_SUPPLIED INFORMATION_:
_____
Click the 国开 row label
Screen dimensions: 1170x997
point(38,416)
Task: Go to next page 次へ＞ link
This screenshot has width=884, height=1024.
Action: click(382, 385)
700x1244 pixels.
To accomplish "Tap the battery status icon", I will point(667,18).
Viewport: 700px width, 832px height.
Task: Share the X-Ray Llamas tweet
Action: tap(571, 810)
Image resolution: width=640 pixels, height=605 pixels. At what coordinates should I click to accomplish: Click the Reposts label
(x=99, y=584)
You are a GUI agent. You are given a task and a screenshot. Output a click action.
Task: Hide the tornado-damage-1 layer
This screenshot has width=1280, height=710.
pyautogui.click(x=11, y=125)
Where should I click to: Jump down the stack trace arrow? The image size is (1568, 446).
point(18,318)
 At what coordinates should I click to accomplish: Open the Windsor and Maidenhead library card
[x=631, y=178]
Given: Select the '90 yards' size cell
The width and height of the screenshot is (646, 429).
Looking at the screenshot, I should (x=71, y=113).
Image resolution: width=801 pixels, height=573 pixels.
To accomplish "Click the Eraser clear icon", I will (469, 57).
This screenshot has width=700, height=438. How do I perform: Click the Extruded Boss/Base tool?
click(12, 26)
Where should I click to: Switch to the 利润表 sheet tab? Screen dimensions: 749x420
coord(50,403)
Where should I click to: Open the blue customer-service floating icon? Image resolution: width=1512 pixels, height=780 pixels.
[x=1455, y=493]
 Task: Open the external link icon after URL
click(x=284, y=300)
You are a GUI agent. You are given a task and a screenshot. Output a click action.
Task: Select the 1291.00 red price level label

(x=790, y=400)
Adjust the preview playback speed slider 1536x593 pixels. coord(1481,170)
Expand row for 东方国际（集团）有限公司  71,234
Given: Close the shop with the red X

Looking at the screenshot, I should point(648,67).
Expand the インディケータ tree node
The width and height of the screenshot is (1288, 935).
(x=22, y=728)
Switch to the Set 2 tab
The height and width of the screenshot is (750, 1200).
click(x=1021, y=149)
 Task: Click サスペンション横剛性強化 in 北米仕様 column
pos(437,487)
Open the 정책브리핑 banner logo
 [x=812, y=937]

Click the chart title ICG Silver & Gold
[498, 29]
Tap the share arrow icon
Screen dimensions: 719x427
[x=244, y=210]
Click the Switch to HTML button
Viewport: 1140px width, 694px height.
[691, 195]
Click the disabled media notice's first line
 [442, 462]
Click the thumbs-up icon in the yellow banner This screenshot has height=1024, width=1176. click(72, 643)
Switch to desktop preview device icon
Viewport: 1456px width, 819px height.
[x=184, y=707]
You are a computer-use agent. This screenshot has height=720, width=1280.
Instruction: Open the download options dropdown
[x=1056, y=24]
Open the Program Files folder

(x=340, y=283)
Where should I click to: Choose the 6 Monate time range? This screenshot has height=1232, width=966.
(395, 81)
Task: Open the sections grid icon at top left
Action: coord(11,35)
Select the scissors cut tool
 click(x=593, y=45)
_____
_TASK INSTRUCTIONS_:
Reading through the records above, report each line in which the string "Expand" is found.

_PROBLEM SOLUTION_:
Expand row for 东方国际（集团）有限公司  71,234
Expand the インディケータ tree node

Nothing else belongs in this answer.